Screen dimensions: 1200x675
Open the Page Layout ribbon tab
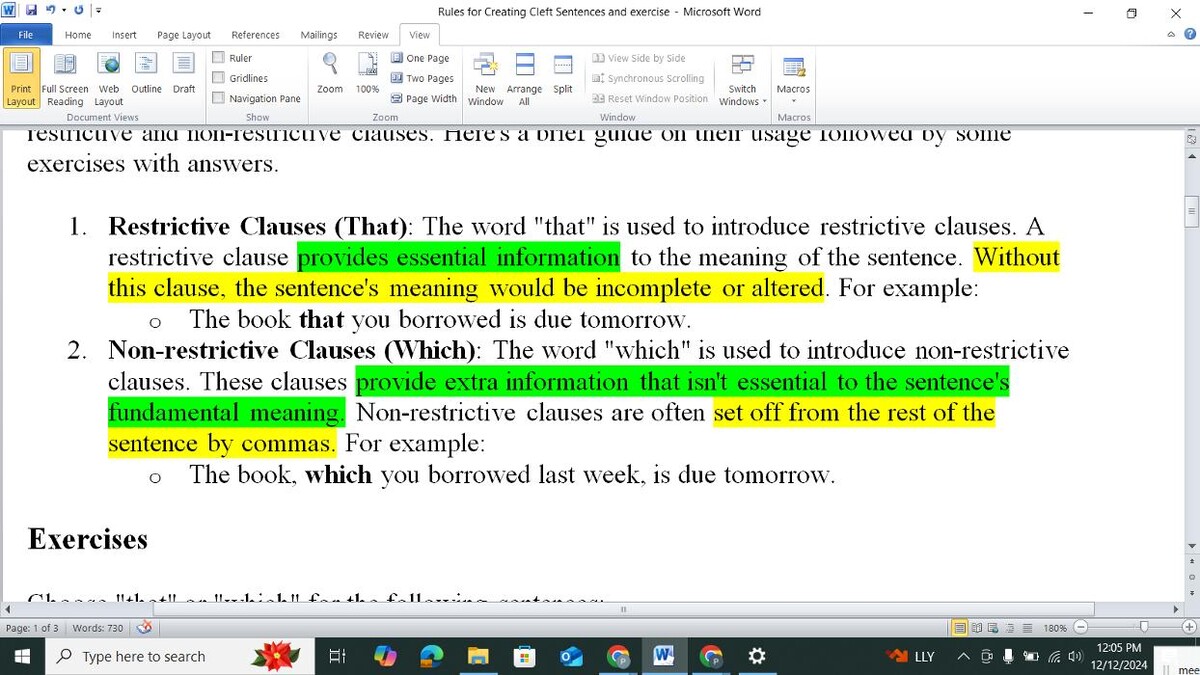tap(183, 35)
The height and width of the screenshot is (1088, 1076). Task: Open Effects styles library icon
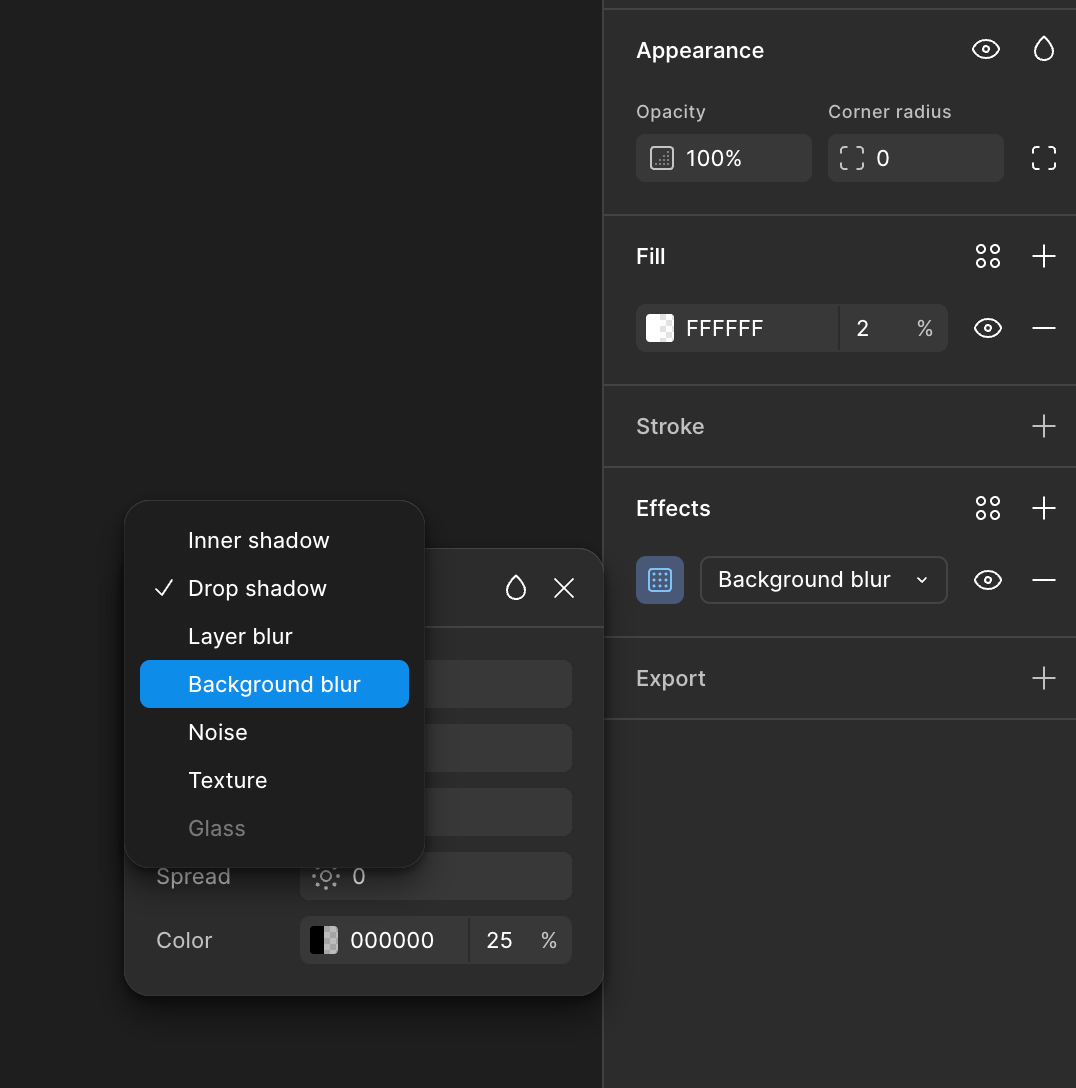[987, 508]
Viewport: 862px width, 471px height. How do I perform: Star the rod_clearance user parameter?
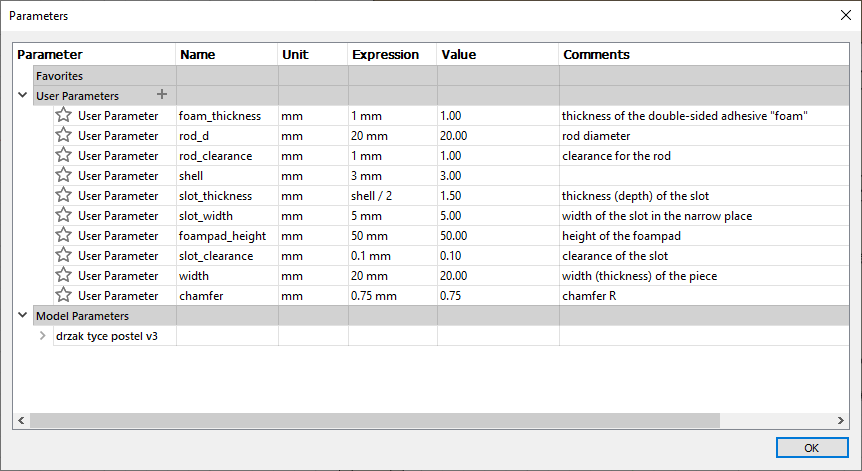click(x=64, y=155)
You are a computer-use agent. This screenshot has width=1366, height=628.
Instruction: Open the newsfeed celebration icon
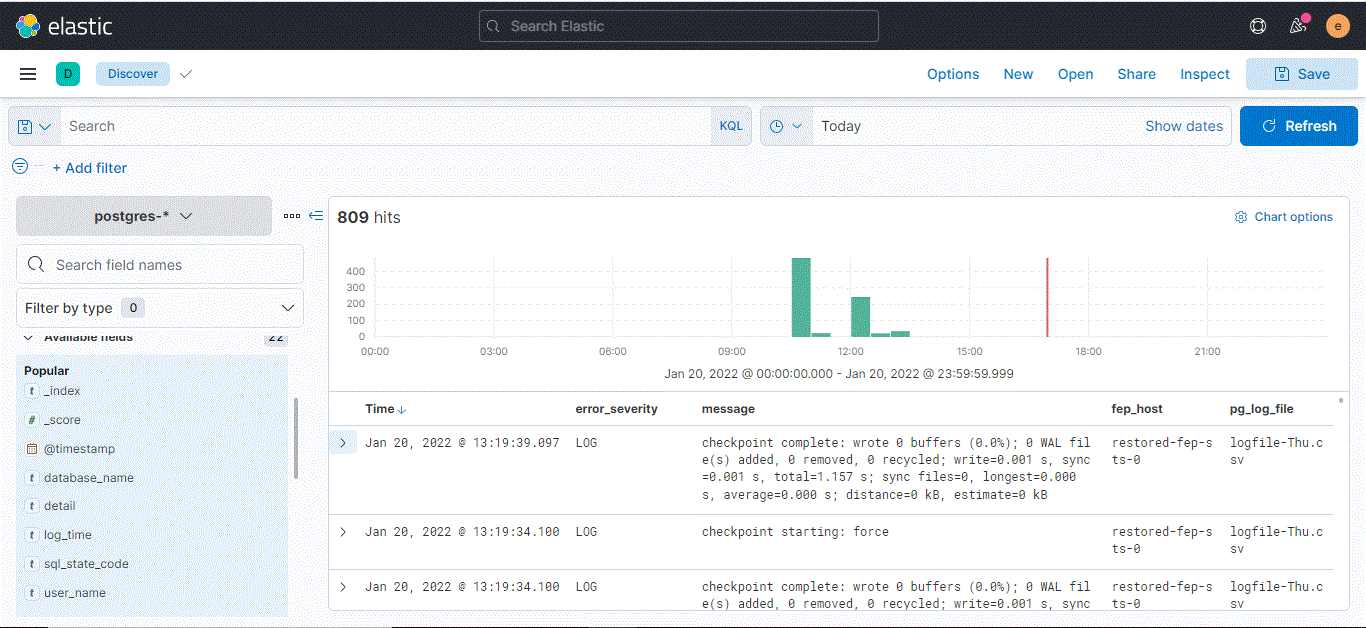pos(1298,26)
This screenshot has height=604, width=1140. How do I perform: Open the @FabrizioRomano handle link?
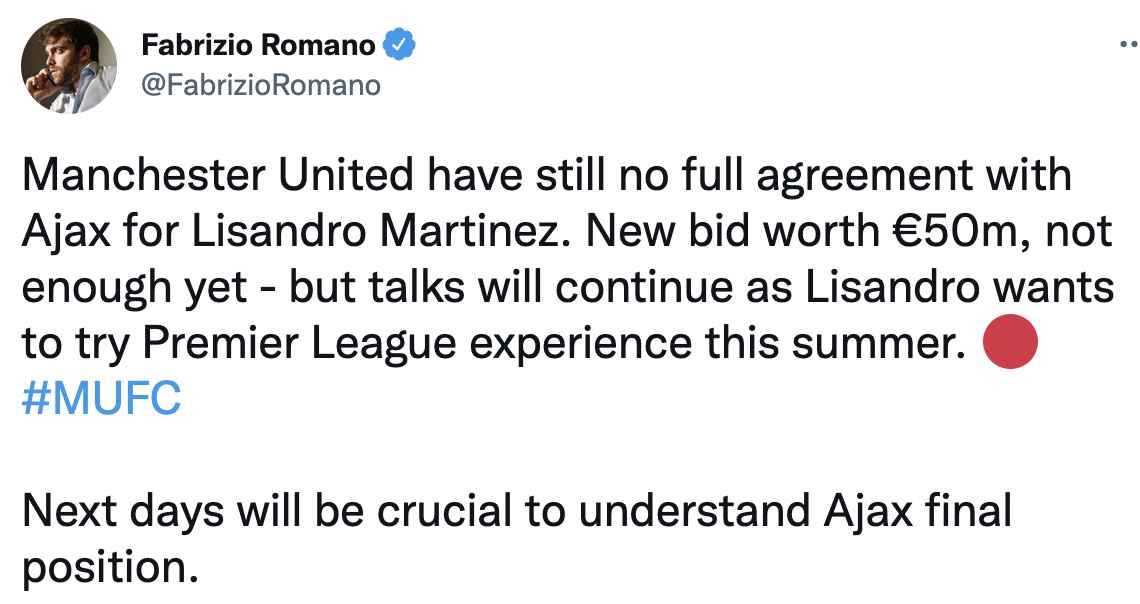tap(261, 85)
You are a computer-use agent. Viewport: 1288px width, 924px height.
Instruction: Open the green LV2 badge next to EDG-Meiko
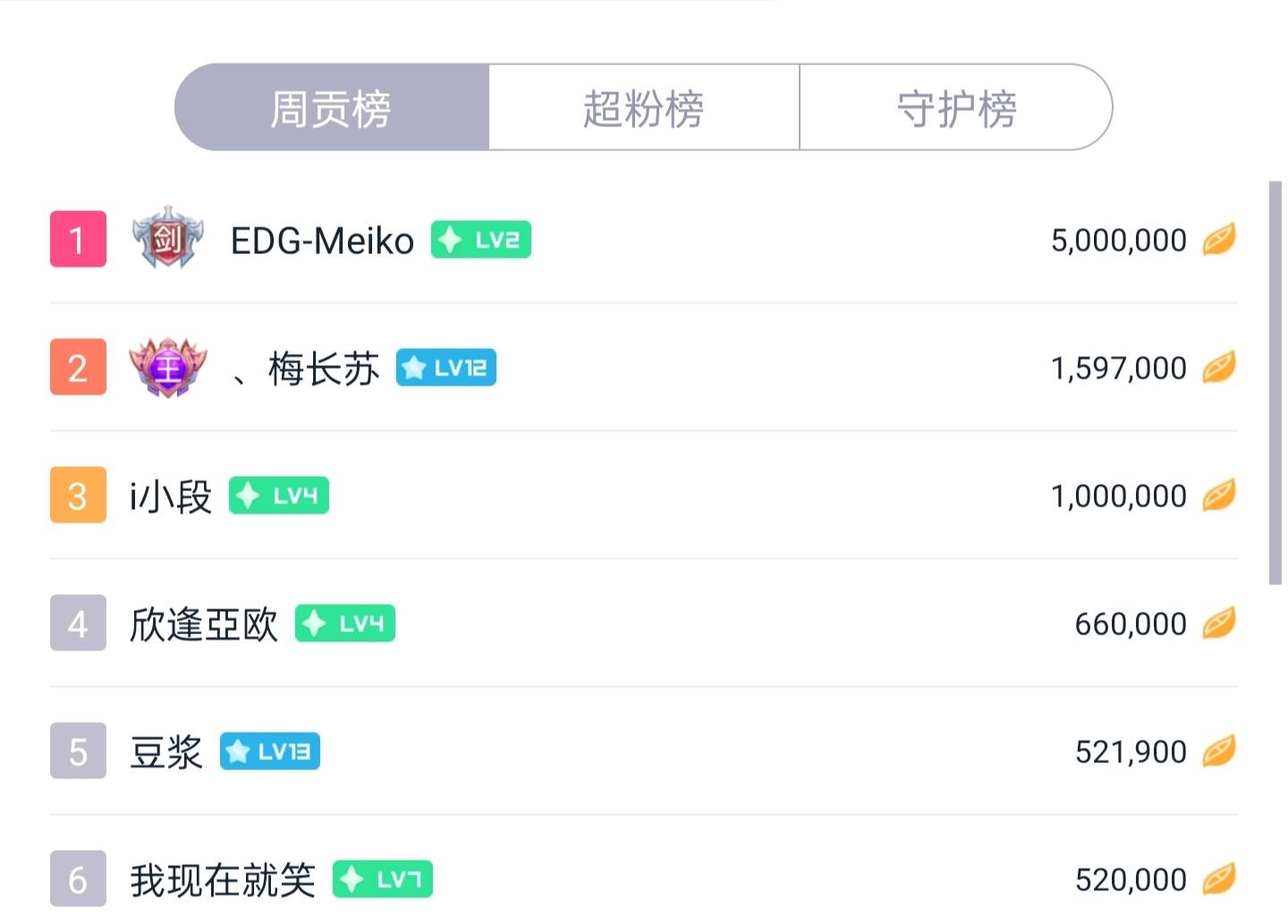tap(479, 239)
###
BRIEF
Please give again the part of the items that opens with the line containing "Viewport: 862px width, 471px" and closes with the last item, requests included, with every coordinate in the answers scaled by 1.85 and rounded to a whole number, halves rounded up. Leave the pictures out of your answer.

COMPLETE RESPONSE
Viewport: 862px width, 471px height. How do I perform: Star the rod_clearance user parameter?
click(x=118, y=287)
You are a computer-use agent. This screenshot has width=1366, height=628.
Instruction: Open the newsfeed celebration icon
pos(2401,48)
This screenshot has height=604, width=1140. How do I perform: Open the @FabrizioRomano handle link?
tap(483, 157)
You are a computer-use agent. Viewport: 1288px width, 924px height.
Instruction: Open the green LV2 badge next to EDG-Meiko
tap(886, 442)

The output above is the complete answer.